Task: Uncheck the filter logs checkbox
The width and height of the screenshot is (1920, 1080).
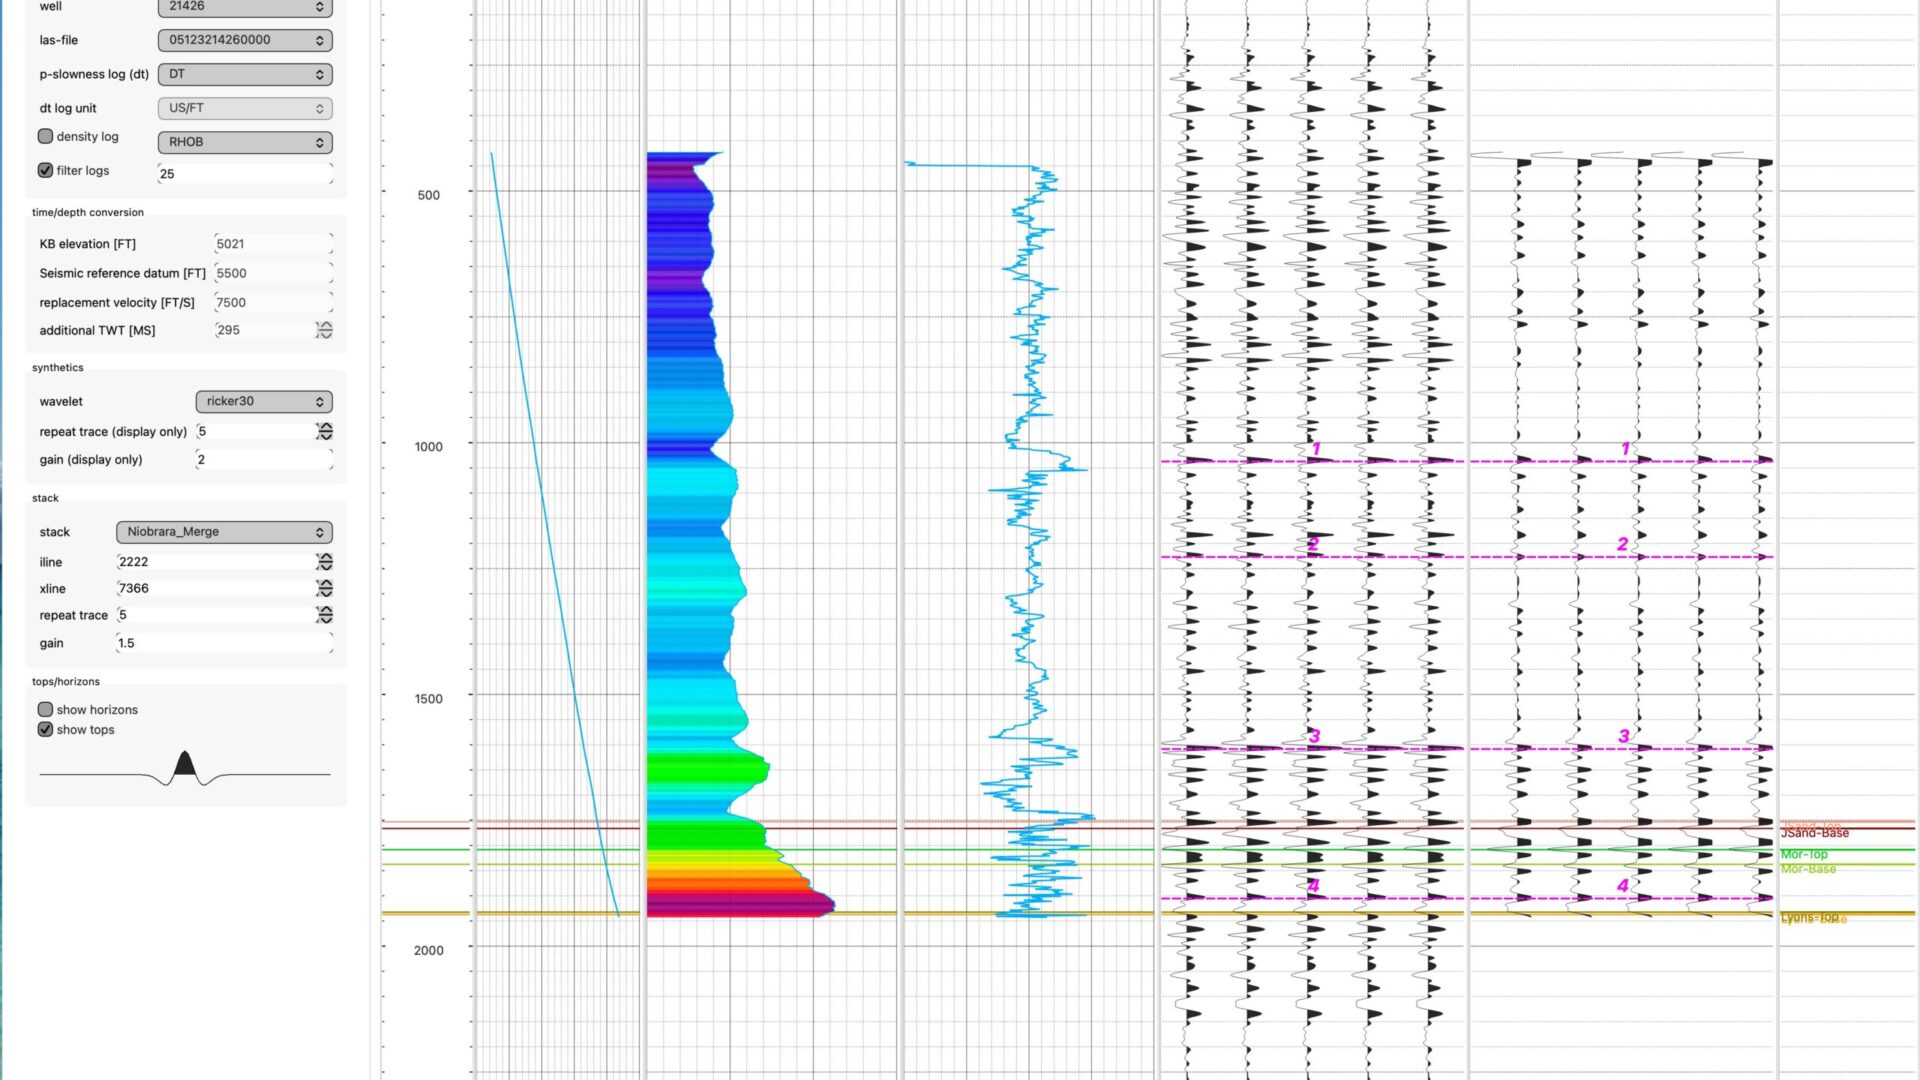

...

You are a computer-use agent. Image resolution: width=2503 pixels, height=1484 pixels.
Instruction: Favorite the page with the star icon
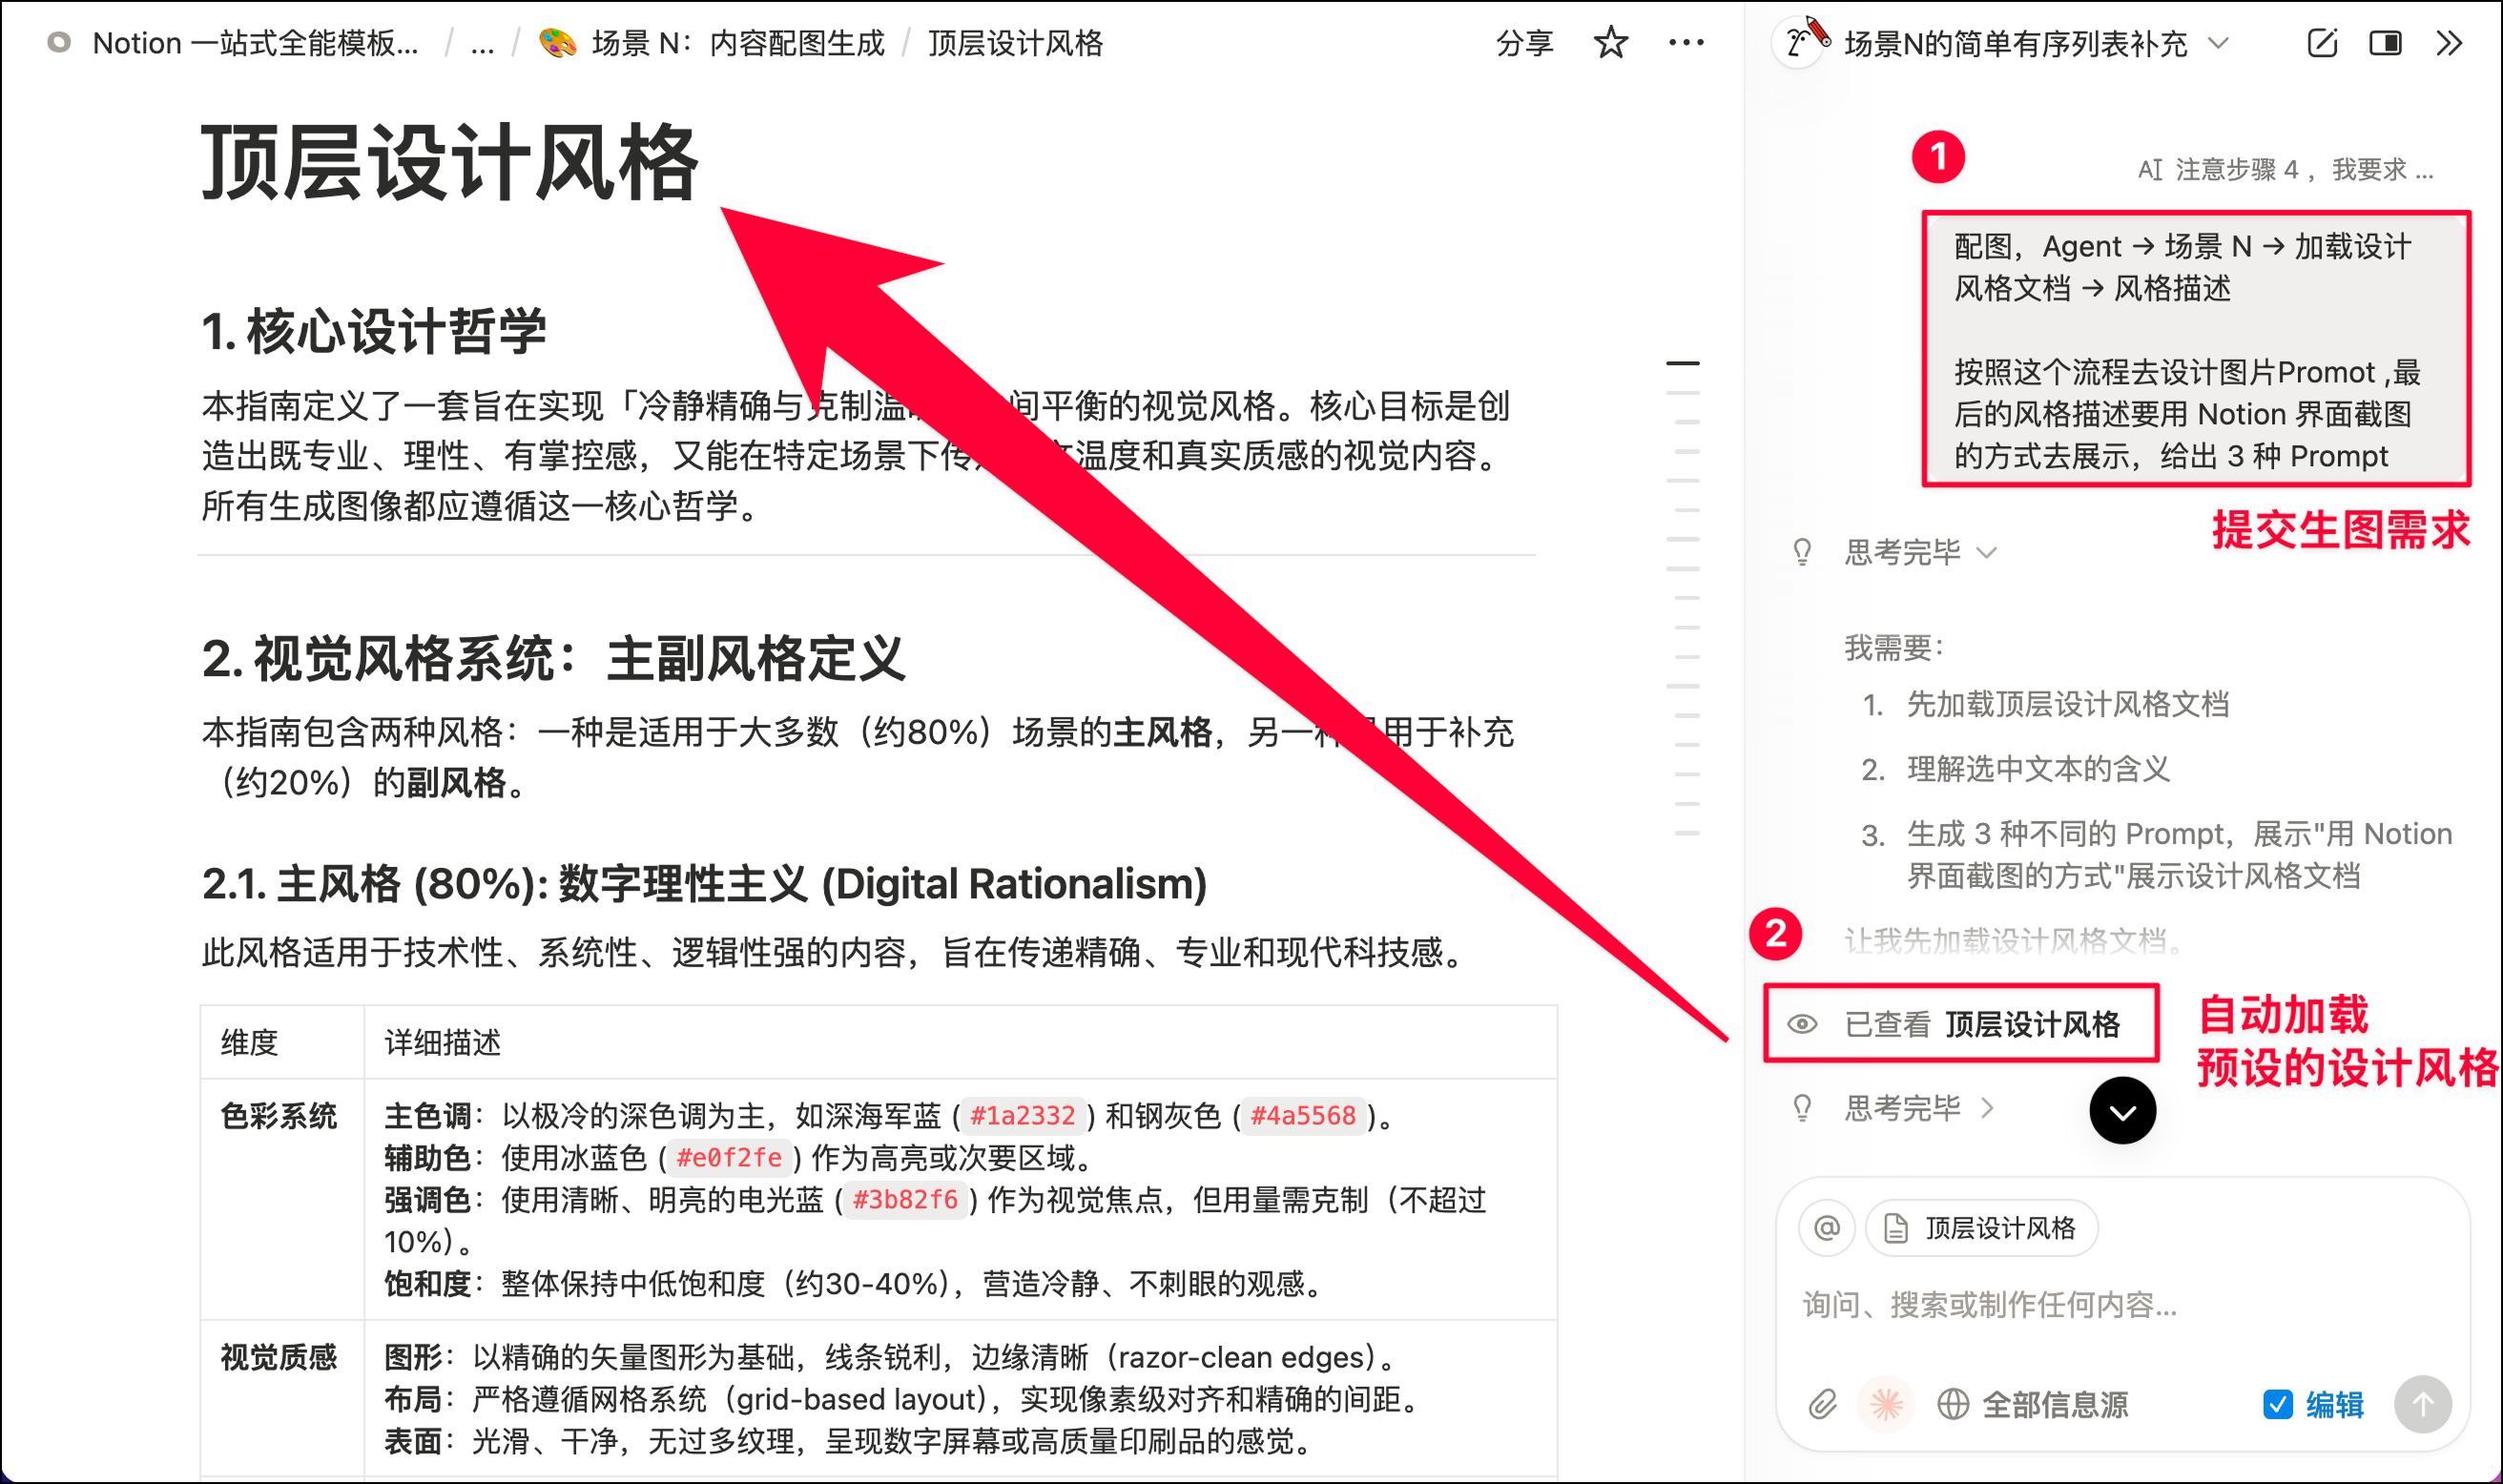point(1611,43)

Work item:
Using the data above, transcribe the lines that run from the line with "Task: Uncheck the filter logs checkbox" to the line with "The width and", both ends kept, and output nothing else.

Written reply:
Task: Uncheck the filter logs checkbox
The width and height of the screenshot is (1920, 1080).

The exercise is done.